### [TASK STATEMENT]
Your output should be the entries below, from the first line up to and including the line with "Select slide 2", reproduced exactly and with no other lines.

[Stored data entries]
============

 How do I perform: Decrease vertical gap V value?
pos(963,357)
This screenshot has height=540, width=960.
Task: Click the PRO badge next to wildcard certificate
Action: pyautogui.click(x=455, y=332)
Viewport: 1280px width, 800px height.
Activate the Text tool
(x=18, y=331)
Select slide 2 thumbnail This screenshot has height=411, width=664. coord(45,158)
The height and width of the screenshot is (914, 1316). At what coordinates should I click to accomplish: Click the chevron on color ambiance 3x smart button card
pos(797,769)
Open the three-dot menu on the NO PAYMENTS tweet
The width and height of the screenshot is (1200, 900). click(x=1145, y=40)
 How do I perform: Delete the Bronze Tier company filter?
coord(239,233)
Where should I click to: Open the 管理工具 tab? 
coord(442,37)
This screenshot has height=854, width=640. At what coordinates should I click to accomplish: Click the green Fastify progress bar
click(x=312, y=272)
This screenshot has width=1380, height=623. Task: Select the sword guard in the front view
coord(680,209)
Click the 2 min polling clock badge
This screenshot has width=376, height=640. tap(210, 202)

============

### [SOLUTION FOR THIS TASK]
 How do I perform: Decrease vertical gap V value?
pos(963,357)
This screenshot has height=540, width=960.
Task: Click the PRO badge next to wildcard certificate
Action: pyautogui.click(x=455, y=332)
Viewport: 1280px width, 800px height.
Activate the Text tool
(x=18, y=331)
Select slide 2 thumbnail This screenshot has height=411, width=664. coord(45,158)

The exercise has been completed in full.